**Try it**
Skip pictures in the listing below; copy exactly the lines from the one with "Viewport: 1148px width, 1055px height." through the one with "the Serbia country", inclusive.

□ □ □ □

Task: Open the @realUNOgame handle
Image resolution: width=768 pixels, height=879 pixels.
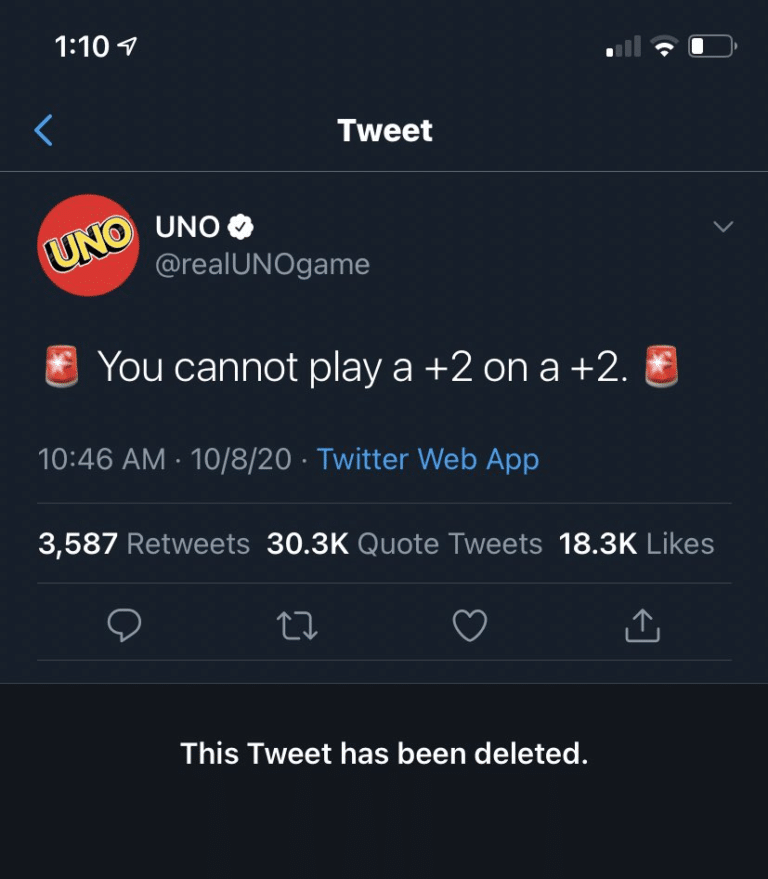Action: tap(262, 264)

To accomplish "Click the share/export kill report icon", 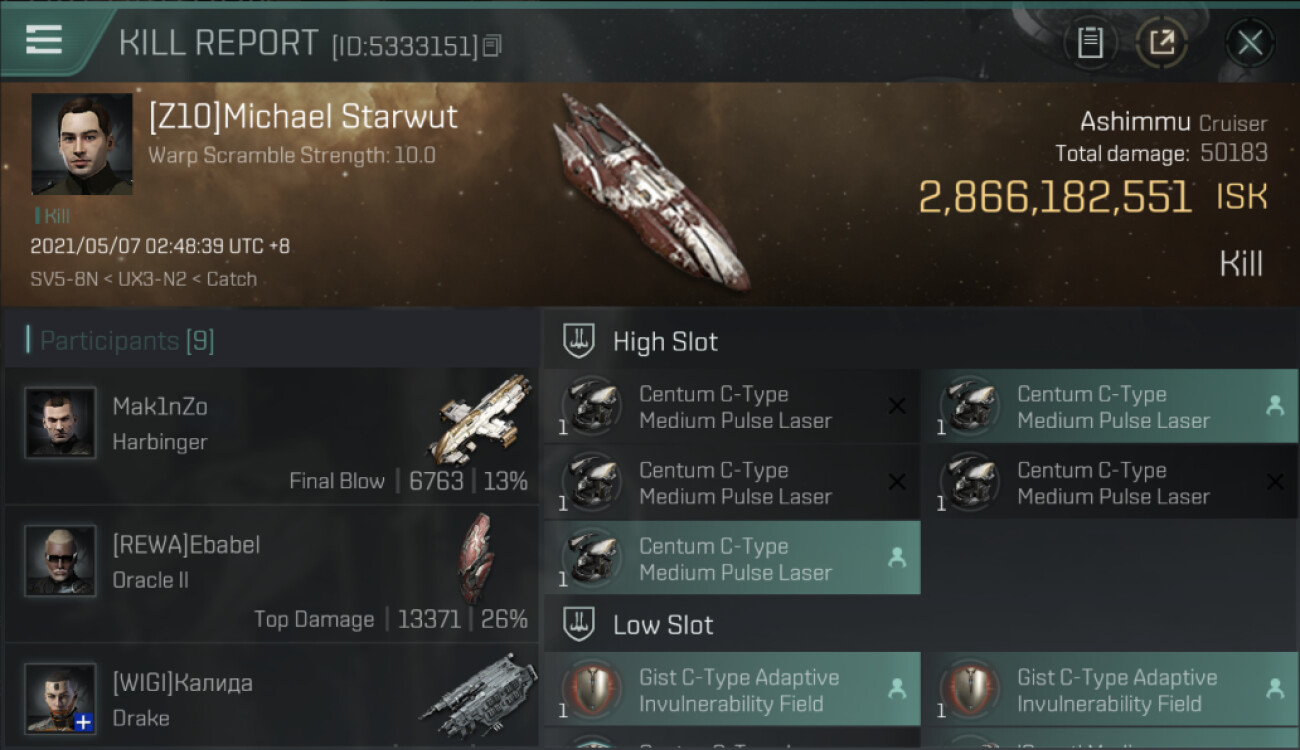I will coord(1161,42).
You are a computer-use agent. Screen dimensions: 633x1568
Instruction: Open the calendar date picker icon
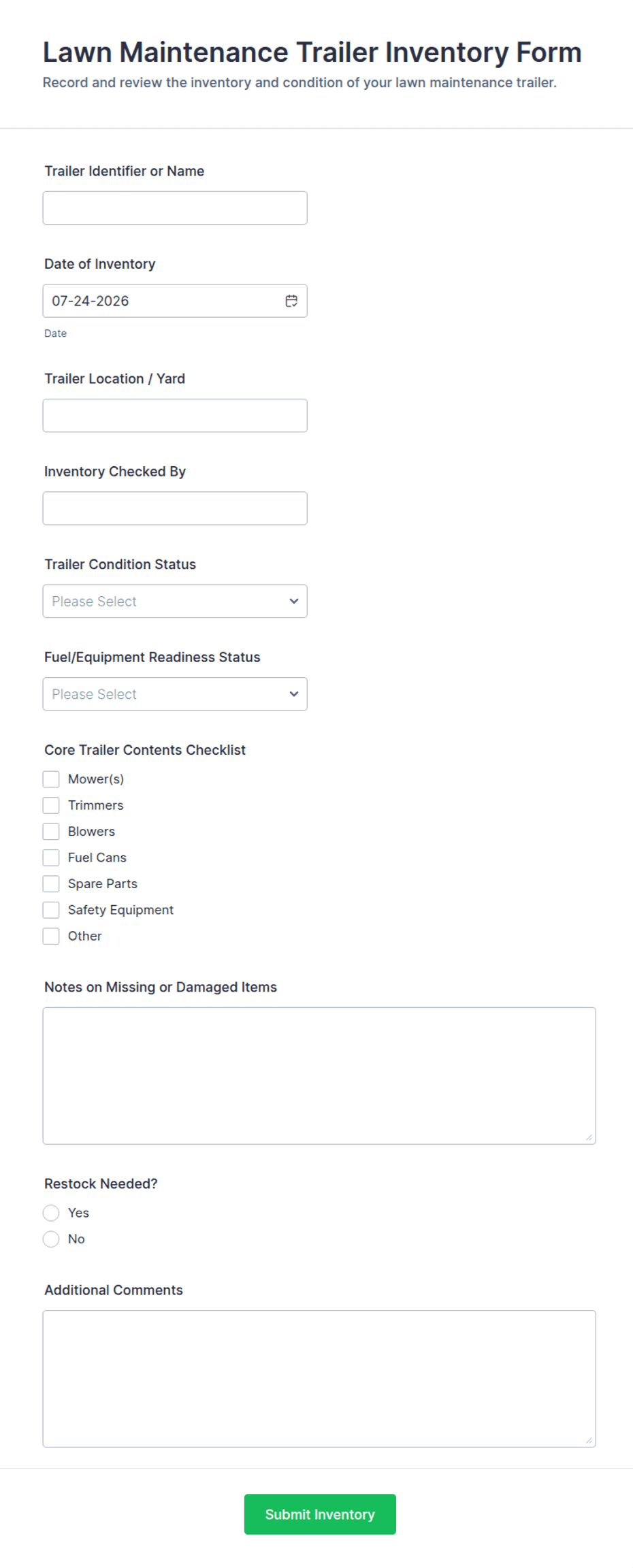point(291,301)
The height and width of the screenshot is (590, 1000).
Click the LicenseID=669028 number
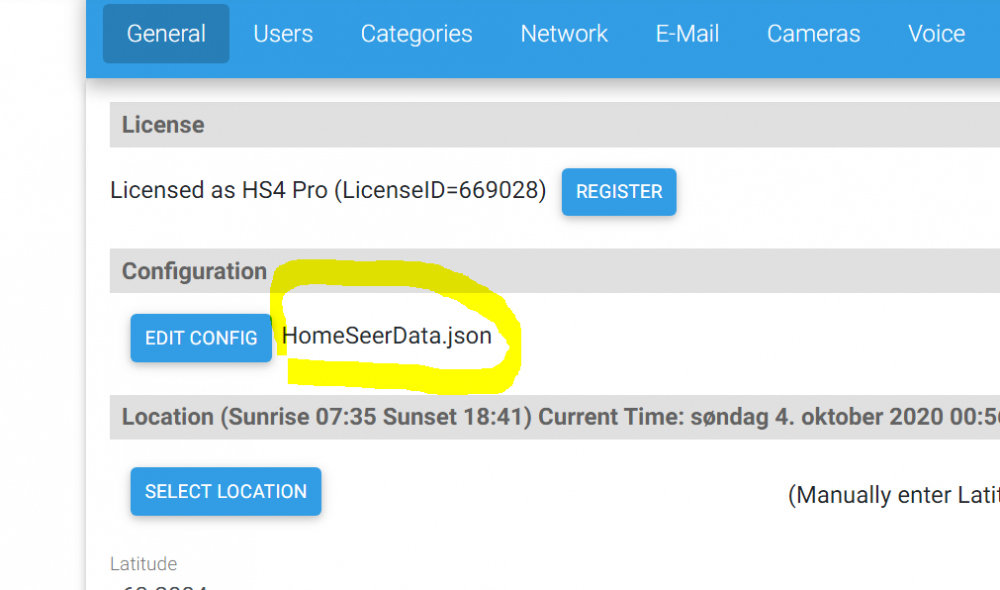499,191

□ □ □ □

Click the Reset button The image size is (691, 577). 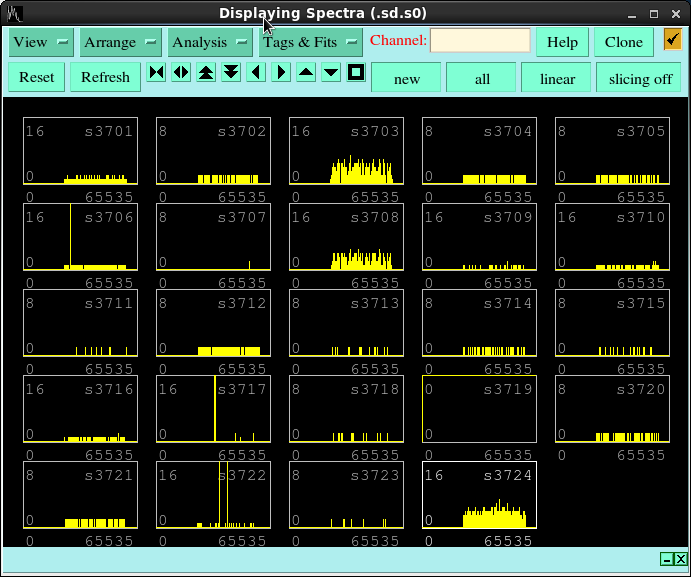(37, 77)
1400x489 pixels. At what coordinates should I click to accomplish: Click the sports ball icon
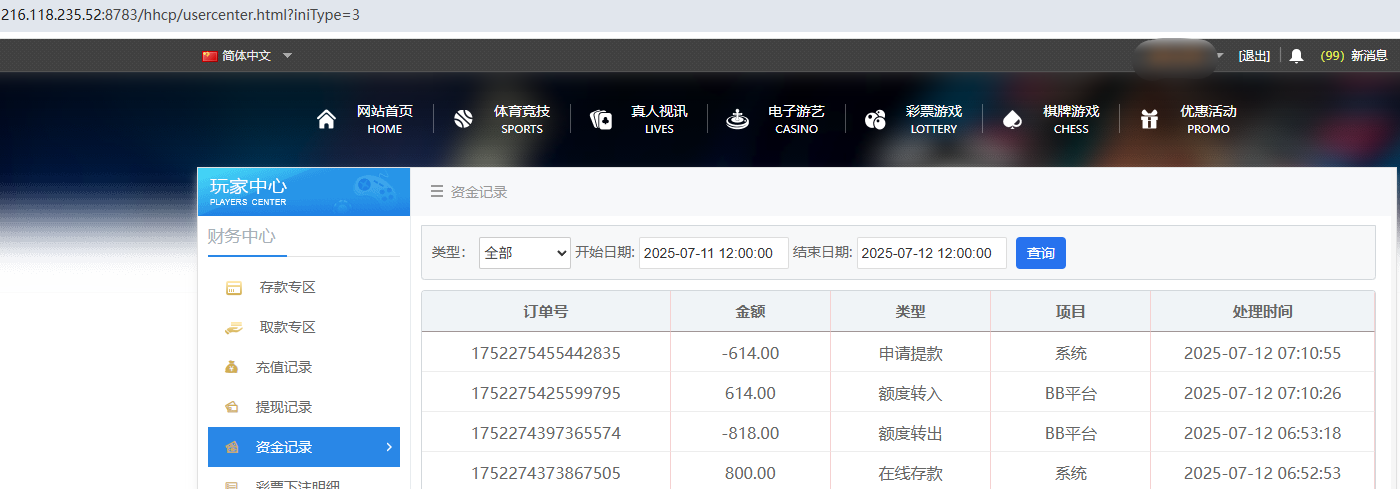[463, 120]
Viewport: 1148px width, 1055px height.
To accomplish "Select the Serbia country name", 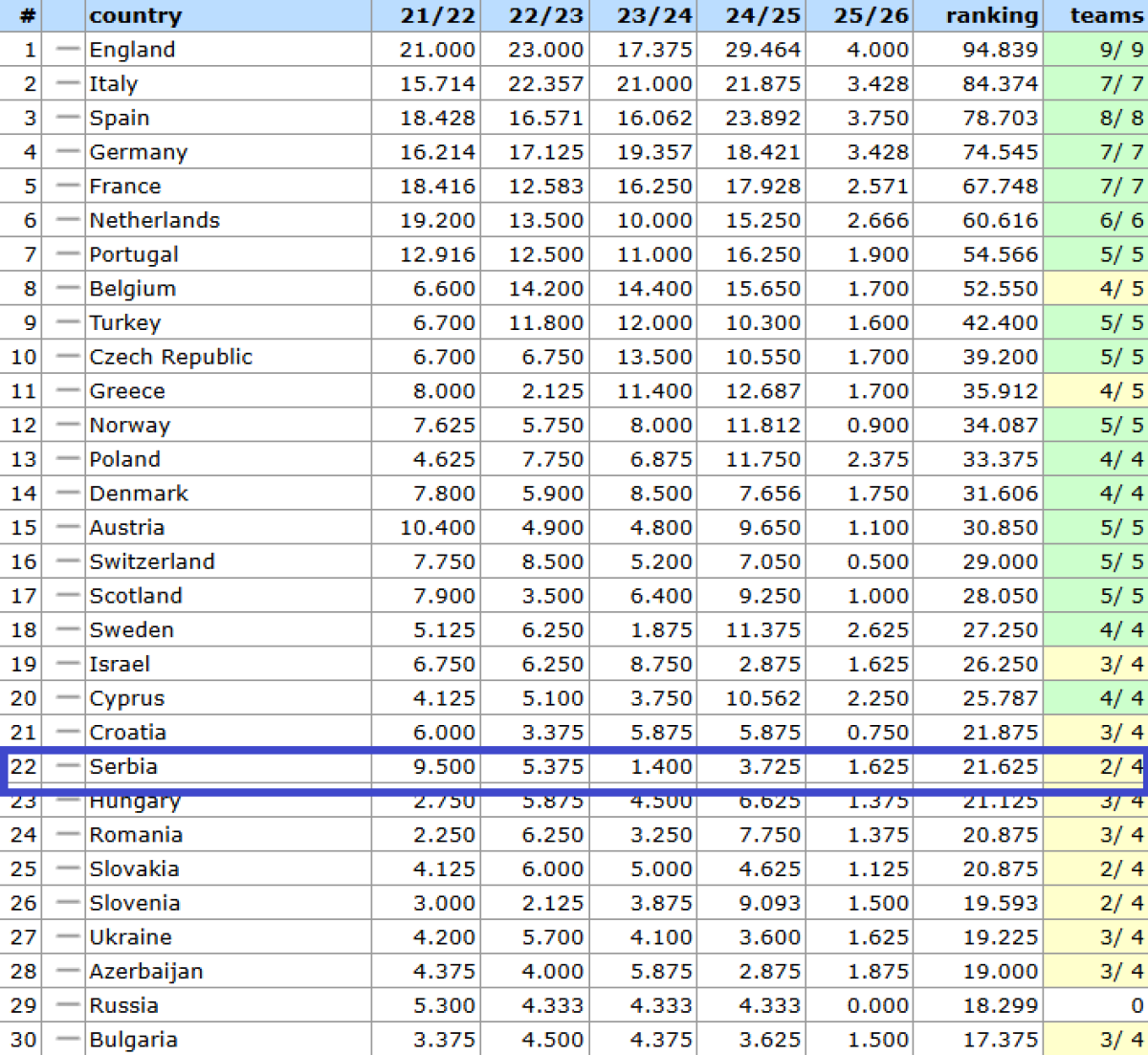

□ □ □ □

**Solution for this problem**
Viewport: 1148px width, 1055px height.
To accomplish "Select the Serbia country name", 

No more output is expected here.